The discipline of fraud prevention has changed dramatically over the past five years and continues to evolve rapidly. Consequently, former truths about fraud prevention are increasingly becoming outdated myths. In this series of posts, we’re tackling the four most widely circulated myths. Check out the other three parts on fraud insurance, reason codes, and manual overviews.
In this post, we’ll tackle the myth that you should focus on chargeback guarantees, not approval guarantees. That’s a convenient myth for chargeback guarantee companies to anchor on, but you should insist that your vendor guarantee both chargeback rate AND approval rate. Here are four reasons why dispelling the myth matters.
Guarantees and chargebacks are countervailing forces — you need balance
Recently, another vendor in our market wrote, “Certain vendors are promising to consistently deliver an agreed-upon approval rate. However, if you do not have insight into how a provider delivers those approval rates — are they simply taking the hit of greater chargebacks to win your business? Then you have no assurance they are making good decisions.”
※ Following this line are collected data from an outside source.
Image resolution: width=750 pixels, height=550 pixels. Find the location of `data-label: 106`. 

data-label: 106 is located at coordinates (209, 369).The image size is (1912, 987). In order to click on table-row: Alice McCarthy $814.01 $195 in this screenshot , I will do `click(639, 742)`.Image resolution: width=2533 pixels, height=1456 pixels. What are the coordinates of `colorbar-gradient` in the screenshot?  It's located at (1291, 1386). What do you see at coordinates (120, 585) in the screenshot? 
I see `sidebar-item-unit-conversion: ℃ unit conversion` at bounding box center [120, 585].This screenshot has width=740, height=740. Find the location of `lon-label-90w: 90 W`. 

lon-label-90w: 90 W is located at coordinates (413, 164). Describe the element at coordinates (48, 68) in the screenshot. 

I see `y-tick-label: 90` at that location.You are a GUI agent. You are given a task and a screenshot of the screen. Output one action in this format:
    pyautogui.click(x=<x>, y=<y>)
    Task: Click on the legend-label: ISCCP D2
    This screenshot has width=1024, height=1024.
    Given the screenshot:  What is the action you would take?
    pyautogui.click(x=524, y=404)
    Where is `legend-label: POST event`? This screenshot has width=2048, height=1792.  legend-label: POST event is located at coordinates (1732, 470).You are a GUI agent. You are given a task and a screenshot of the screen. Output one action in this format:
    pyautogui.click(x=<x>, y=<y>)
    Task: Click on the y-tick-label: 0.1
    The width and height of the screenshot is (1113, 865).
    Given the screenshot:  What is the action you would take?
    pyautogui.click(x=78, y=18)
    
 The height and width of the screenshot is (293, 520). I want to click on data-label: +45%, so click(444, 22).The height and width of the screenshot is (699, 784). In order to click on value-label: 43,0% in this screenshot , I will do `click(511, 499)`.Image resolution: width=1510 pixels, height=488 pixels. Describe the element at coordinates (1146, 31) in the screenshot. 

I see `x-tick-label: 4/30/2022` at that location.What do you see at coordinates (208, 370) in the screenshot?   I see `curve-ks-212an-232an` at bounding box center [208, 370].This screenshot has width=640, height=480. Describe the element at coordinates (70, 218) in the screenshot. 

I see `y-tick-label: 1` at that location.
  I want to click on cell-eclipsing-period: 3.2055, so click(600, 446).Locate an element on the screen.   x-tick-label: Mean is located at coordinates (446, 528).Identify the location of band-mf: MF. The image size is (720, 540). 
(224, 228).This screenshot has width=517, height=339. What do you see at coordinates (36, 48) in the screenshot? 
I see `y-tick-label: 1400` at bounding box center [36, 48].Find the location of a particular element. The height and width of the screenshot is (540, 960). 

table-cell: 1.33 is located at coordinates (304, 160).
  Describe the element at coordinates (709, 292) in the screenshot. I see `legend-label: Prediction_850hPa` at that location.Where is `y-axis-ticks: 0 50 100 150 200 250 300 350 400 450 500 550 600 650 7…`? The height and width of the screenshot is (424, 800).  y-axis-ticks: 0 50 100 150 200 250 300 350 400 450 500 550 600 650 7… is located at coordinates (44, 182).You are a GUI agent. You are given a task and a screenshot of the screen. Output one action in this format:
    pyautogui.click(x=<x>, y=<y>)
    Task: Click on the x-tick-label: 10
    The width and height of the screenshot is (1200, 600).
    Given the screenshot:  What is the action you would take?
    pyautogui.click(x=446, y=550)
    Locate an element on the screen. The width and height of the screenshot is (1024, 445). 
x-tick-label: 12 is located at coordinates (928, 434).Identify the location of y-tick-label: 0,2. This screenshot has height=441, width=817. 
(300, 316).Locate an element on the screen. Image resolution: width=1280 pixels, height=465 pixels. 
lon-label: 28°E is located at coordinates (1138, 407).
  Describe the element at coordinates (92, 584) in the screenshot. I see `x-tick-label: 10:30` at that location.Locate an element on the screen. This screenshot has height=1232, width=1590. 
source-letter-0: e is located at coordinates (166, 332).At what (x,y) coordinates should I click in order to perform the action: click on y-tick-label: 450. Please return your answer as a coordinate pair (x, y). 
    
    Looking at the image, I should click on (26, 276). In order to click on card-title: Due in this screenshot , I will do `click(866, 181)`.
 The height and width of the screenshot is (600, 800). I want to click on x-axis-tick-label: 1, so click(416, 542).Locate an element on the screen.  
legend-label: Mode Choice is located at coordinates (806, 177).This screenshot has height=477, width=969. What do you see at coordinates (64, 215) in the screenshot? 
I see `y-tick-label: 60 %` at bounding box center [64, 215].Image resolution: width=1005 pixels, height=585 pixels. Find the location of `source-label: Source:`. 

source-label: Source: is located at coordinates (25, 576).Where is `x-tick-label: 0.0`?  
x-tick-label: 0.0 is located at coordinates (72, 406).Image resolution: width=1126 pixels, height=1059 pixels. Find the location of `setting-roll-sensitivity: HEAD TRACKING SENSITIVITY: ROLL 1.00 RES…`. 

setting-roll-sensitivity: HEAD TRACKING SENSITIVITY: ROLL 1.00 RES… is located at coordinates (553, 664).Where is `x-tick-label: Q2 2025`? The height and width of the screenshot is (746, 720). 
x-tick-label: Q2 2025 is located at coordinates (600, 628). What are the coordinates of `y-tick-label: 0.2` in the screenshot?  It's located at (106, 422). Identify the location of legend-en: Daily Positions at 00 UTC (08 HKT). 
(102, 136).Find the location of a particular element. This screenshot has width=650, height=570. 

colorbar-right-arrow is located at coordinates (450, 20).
That struck us as both ironic and uninformed, since the same could be said in reverse. If your vendor only promises an agreed-upon chargeback rate, couldn’t they be declining risky transactions for which they are liable? Aren’t they then making decisions that are not in your business’ best interest?
Chargebacks and approvals are like the dark and light sides of the force in Star Wars — only in this case, we don’t need Yoda to confirm that balance is required. If a vendor only guarantees chargeback rate, they’re likely declining too many transactions; if they only guarantee approval rate, they’re probably approving more transactions than is optimal. The bottom line is that your vendor must be able to guarantee BOTH rates.
And there should be real consequences for performance misses. Most vendors have clauses that allow them to credit next month’s bill when they fall short of their guarantees, but they keep you locked in your contract. Vendors with confidence in their guarantees will allow you to cancel the contract — they’ll put more on the line.
Focusing only on chargeback rate puts your customer experience at risk
Per the above, when your vendor provides only a chargeback guarantee, their incentive is to decline borderline transactions and reduce liability. Unfortunately, this results in a high rate of false declines — good customer transactions are rejected. In our research, we found that for every dollar lost to fraud, merchants lose almost thirty dollars to false declines — we see this as the invisible cost of the chargeback guarantee.
Moreover, as noted above, a chargeback guarantee is not a very good business model. And so, these vendors often have a policy of fighting every chargeback. Our data shows that about 45% of all chargebacks are good customers making bad decisions. And your vendor will fight them with few channels for communication or recourse. That’s a primary reason you see a lot of negative comments about certain vendors in public forums — you’re putting your customer experience in their hands, and your incentives are not aligned.
Approval rate enables expansion into new markets
When you focus only on chargeback rate, entering new markets is far more challenging. An incumbent vendor will be stringent in applying rules and reviews to limit their exposure. Thus, new customers are five to seven times more likely to have their transaction rejected than existing customers.
Instead of capturing more lifetime value, you’re shedding those customers to competitors — our research shows that 40% of new customers that have transactions rejected will never shop with you again. That’s where Forter’s Trust Platform can help reduce false declines and chargebacks by up to 90%, approving transactions and improving the customer experience.
» Learn how you can improve customer experience, reduce false declines and chargebacks
As you consider expanding your reach to new demographics, geographies, and more, the ideal would be to tap into a network that already knows the vast majority of customers in a market. Rather than rely on rules, you can rely on real experiences. If a vendor can tell you that there is a 96% chance that they have seen any identity that intends to buy from you in a given market … well, you can understand how they can guarantee both chargeback and approval rates.
Approval rate transforms the impact of the Fraud team
This has been the recurring thread across this four-part series. Vendors that lead with chargeback guarantees keep the Fraud team in their current lane. After all, there’s no doubt that the Fraud team owns chargeback rate.
But what if the Fraud team could materially move the needle on approval rate? That includes optimizing the use of Secure Consumer Authentication to drive fewer failures and abandons and increase conversions. It means improving bank authorization rates to complete more transactions. In our experience, Fraud teams that focus on these changes deliver tens of millions (even hundreds of millions) of incremental revenue to their business. Those teams get noticed, they get resourced, and they get promoted.
Some vendors lead with chargeback guarantees because they do not have the ability to guarantee approval rate. In doing so, they’re keeping the Fraud team in their current lane. Driving down chargeback rates is critical, but driving up approval rates simultaneously is transformational. We work with fraud leaders committed to breaking out of their lane to have a more significant impact on their business.